It is well established that the spleen is important in the clearance of invasive streptococcal infections. Splenectomized or asplenic humans have 50-fold increased risk of developing a fulminant septic infection with encapsulated bacteria and suffer higher morbidity rates than patients with a spleen.^15,43 In a study of invasive S. pneumoniae infection, small-dose intravenous inoculation of mice with S. pneumoniae resulted in a 5-fold preferential sequestration by the spleen compared with the lung and liver within 60 minutes. This dramatic splenic sequestration was not observed in similar experiments with S. aureus, E. coli, or P. aeruginosa. ^13,37 Phagocytosis by resident splenic macrophages and neutrophils is important in S. pneumoniae clearance within the first 24 hours of infection. Furthermore, a dramatic influx of circulating neutrophils to the spleen of mice was observed 24 and 48 hours after inoculation with S. pneumoniae. ¹³ In the current study, neutrophilic splenitis was evident in 15 baboons, all of which had more than one tissue site infected and could be classified as having an invasive Streptococcus spp. infection.

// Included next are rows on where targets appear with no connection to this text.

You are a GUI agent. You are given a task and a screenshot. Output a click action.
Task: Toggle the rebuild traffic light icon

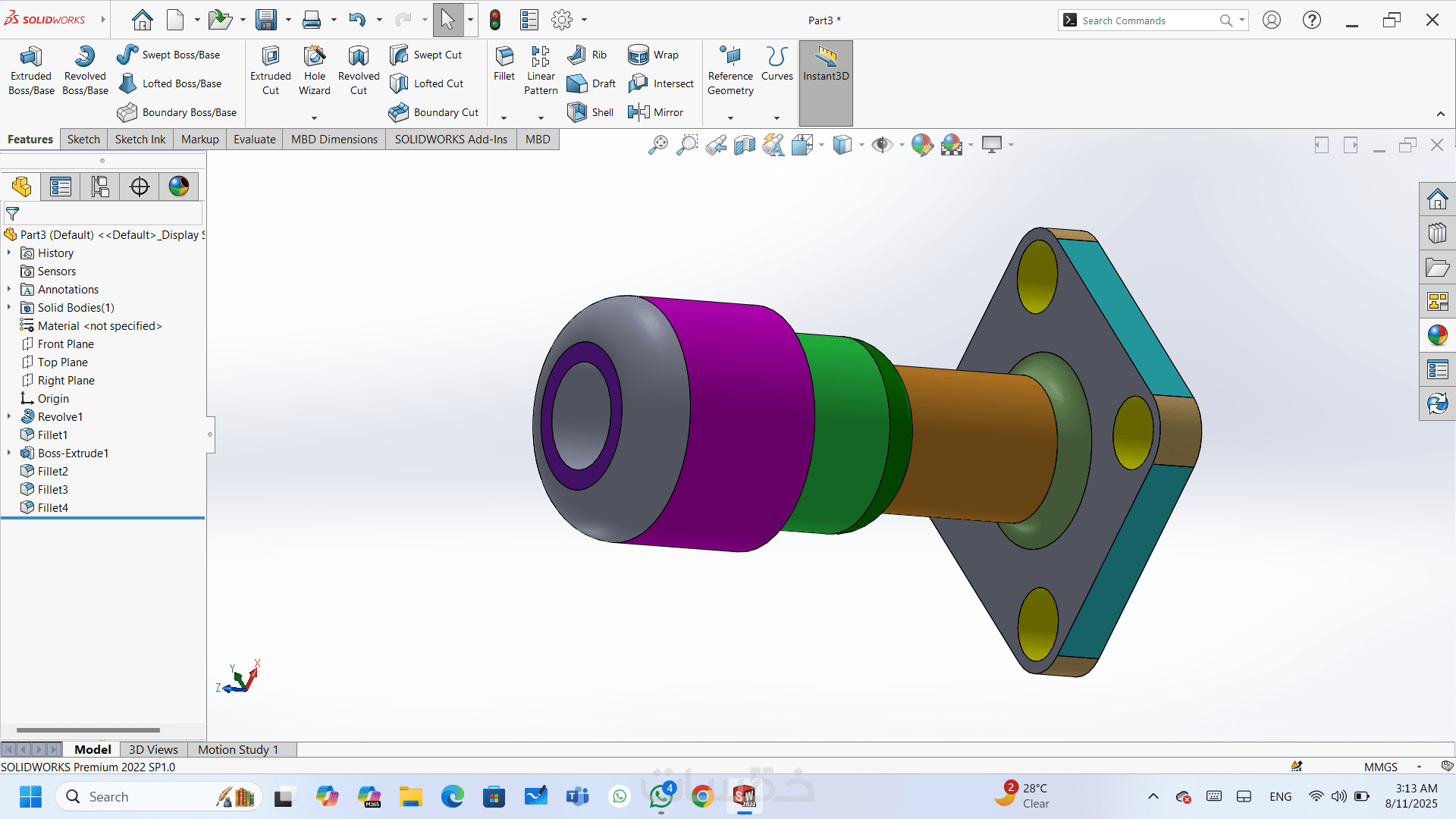[x=495, y=20]
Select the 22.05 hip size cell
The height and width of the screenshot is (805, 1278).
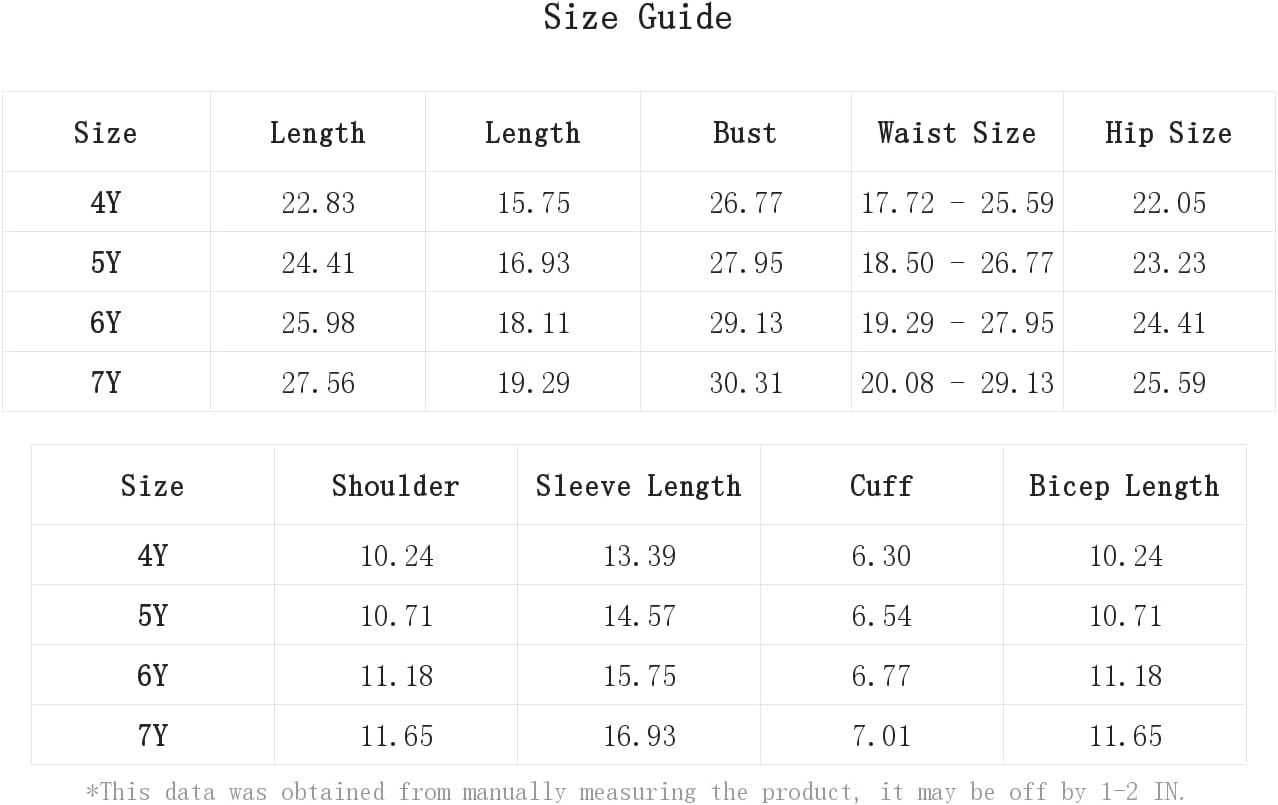tap(1169, 203)
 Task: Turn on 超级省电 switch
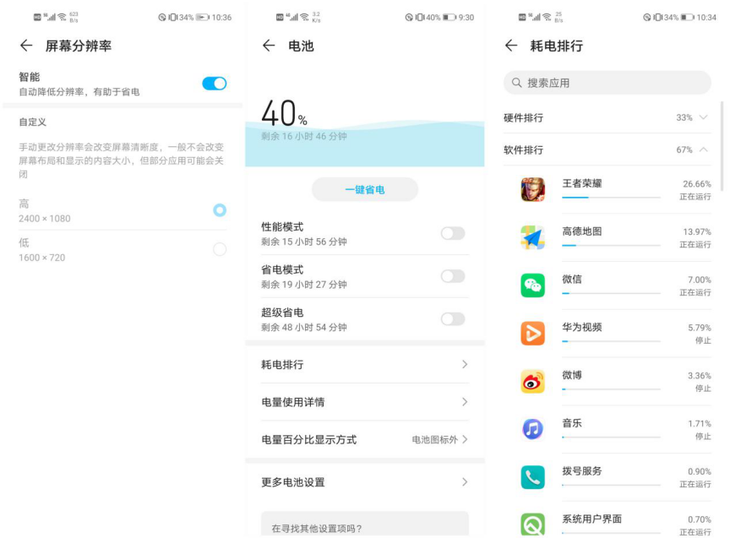click(452, 319)
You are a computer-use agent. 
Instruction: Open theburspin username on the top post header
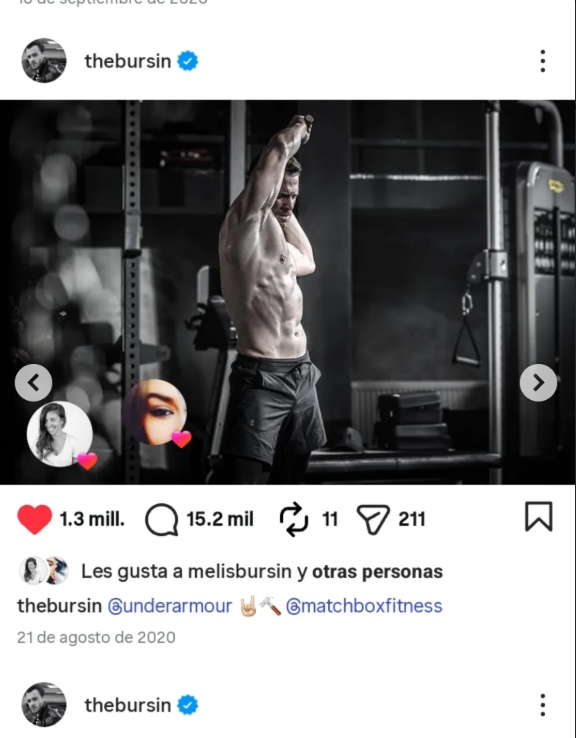point(128,61)
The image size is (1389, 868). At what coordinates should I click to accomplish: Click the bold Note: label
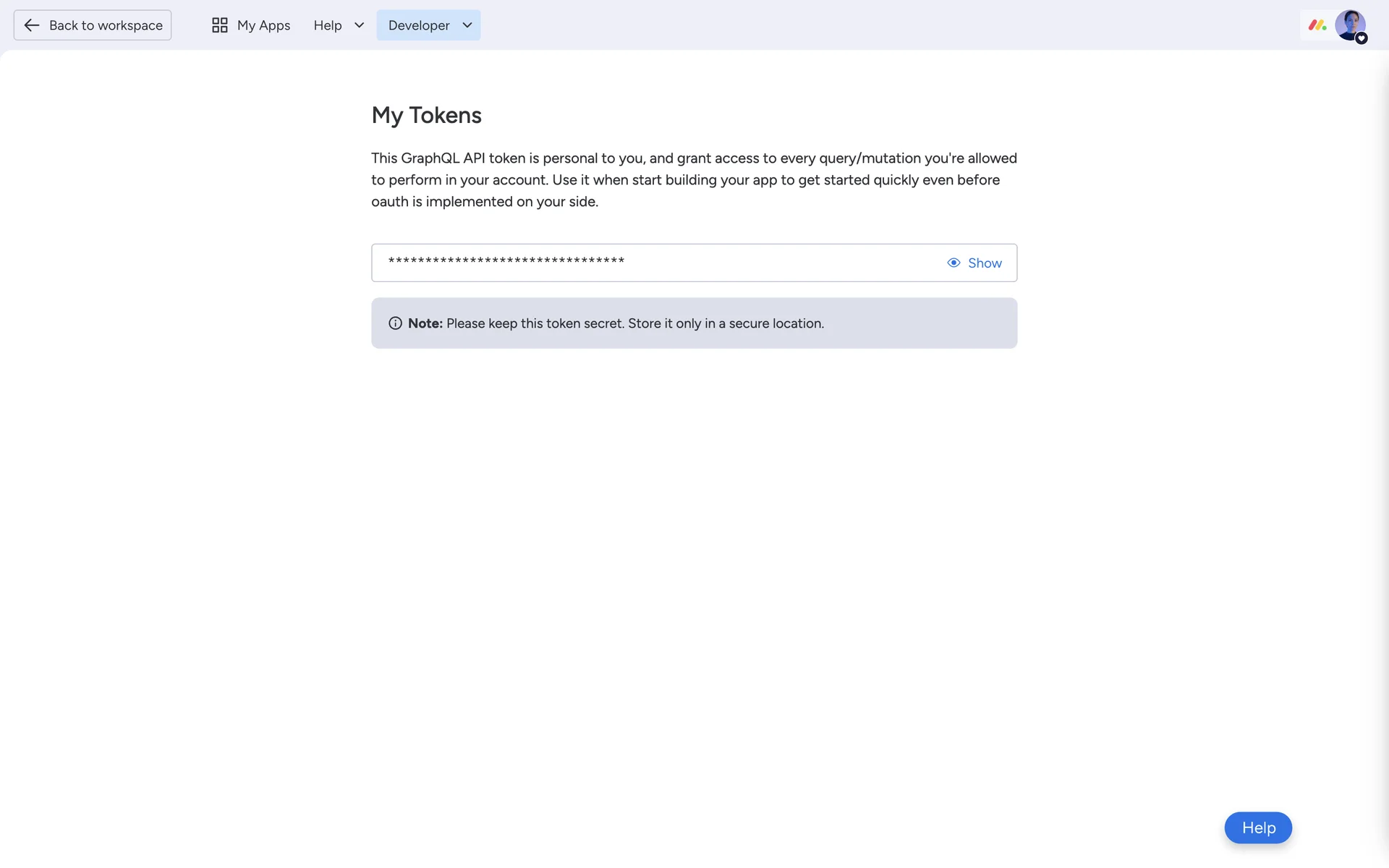tap(425, 323)
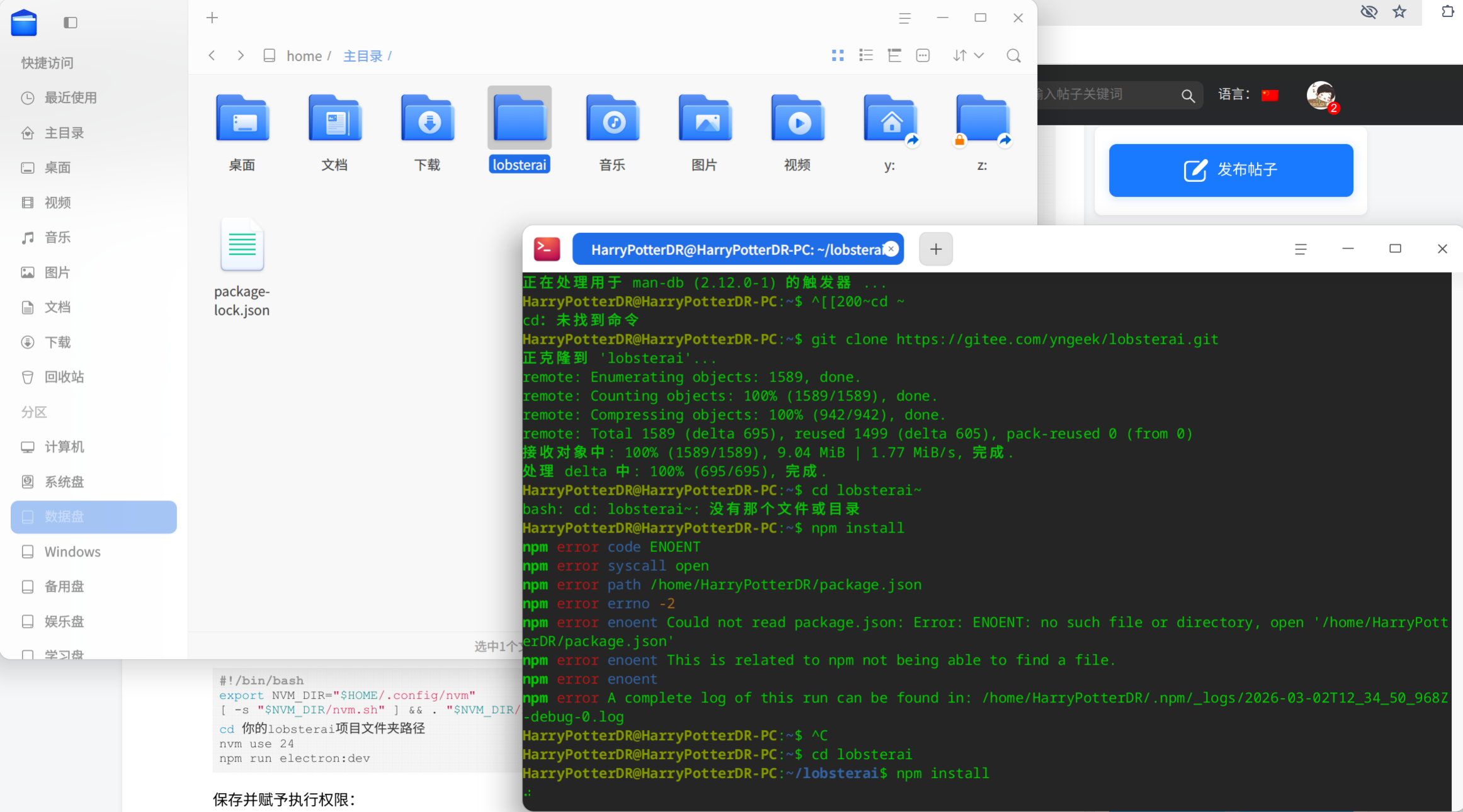Open file manager main menu
Viewport: 1463px width, 812px height.
(x=904, y=18)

Streptococcus spp. in humans are associated with skin lesions including pyoderma, abscesses, surgical site infections, and type II necrotizing fasciitis.^18,20,21,60 Traumatic skin lesions and/or cellulitis with Streptococcus spp. infection was observed in 12 baboons. Beta Streptococcus spp. have been cultured from the skin, eyes, throat, nares, and gastrointestinal tract of healthy baboons.^5,11,41 Although the specific species and pathogenicity of these isolates were not explored, this suggests that some β Streptococcus spp. may represent normal flora in baboons, with the ability to be opportunistic pathogens.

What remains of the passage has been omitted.